The thing to finally bring me out of my shell was actually Jarred, who was openly bisexual from the day we met. It sounds ridiculous, but I saw the freedom he had in being able to express himself when a good-looking man appeared on TV, and I wanted that freedom. Jarred helped to strengthen my self-esteem and boost my confidence, and I began to realise that if I did decide to accept my sexuality, no matter what happened upon being honest, there would be at least one person I could rely on to get through it. However, I was so used to being scared of my sexuality, that I was too old to “come out”, and on top of the wheelchair it would simply seem like a plea for attention. Once again, I kept my feelings to myself, but the more I saw Jarreds’ freedom, the more I wanted it myself.
I can’t quite explain it, but one day the desire to have that freedom outweighed the fear of appearing fake, and with the help of a glass of wine, the truth seemed to just fall out of my mouth.

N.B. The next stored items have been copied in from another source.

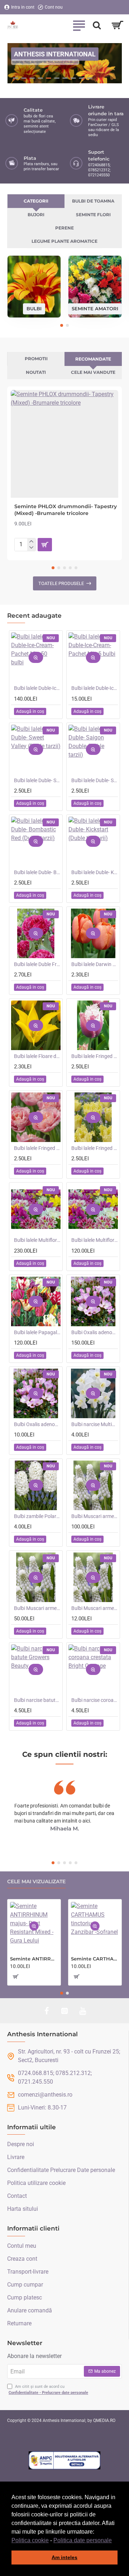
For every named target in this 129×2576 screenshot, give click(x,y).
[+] (31, 541)
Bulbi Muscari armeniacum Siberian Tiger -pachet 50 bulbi (37, 1608)
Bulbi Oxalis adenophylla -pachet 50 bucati (94, 1332)
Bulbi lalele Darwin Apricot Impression (94, 964)
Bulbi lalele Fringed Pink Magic (37, 1148)
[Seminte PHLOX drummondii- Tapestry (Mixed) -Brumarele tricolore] (64, 444)
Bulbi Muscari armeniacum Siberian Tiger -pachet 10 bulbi (94, 1608)
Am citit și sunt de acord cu (48, 2389)
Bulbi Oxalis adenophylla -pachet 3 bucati (37, 1424)
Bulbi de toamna (93, 201)
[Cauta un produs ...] (97, 25)
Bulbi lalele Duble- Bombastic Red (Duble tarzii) (37, 872)
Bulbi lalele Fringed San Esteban (94, 1056)
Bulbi (34, 308)
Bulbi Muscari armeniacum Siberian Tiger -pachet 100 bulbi (94, 1516)
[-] (31, 548)
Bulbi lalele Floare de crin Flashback (37, 1056)
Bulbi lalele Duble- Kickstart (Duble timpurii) (94, 872)
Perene (64, 228)
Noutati (36, 372)
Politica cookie (30, 2540)
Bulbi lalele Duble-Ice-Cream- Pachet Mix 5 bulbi (94, 688)
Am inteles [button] (64, 2557)
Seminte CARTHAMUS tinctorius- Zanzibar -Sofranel (95, 1959)
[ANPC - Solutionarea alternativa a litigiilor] (64, 2460)
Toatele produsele (61, 583)
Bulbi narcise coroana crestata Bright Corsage (94, 1700)
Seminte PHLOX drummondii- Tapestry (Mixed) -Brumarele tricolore (65, 509)
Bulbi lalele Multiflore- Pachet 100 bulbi (37, 1240)
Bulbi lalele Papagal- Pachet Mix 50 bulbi (37, 1332)
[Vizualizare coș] (117, 25)
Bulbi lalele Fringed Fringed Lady (94, 1148)
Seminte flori (93, 214)
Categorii (36, 201)
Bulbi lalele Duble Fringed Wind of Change (37, 964)
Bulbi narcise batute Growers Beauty (37, 1700)
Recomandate (93, 359)
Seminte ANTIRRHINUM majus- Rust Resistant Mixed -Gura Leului (34, 1959)
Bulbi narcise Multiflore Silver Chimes (94, 1424)
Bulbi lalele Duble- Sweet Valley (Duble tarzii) (37, 780)
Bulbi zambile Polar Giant (37, 1516)
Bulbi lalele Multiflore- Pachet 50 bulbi (94, 1240)
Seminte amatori (95, 308)
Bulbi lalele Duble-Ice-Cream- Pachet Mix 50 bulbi (37, 688)
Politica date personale (82, 2540)
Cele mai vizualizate (36, 1882)
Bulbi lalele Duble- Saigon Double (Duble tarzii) (94, 780)
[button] (114, 2541)
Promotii (36, 358)
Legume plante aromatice (64, 241)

After a quiet moment, Jarred said, “I know.” I stared at him dumb-founded, feeling foolish for thinking that I would have been able to hide something of this scale from the one person I allowed close enough to see such a thing.
I would like to be able to tell you that my fears and reservations about being open about my sexuality evaporated in an instant at this point, but that would not be the truth. I gradually began to make my closest friends and family aware of the situation, always a little reticent for fear that they would react badly, but with each positive reaction, my confidence grew, until one last hurdle remained. Now, I had to be open and honest with the rest of the world.
A simple post on Facebook sufficed for those who knew me who I hadn’t already told, and then I started to declare myself as bisexual on job application forms. The freedom it gave me in being able to express myself without a serious fear of being deemed a faker for social reasons was even better than I could have ever imagined. For the first time in my life, I felt like I had an identity that was true to my own form, which encompassed my sexuality, lifestyle, and preferences. In telling the rest of the world who I was, I had managed to find myself.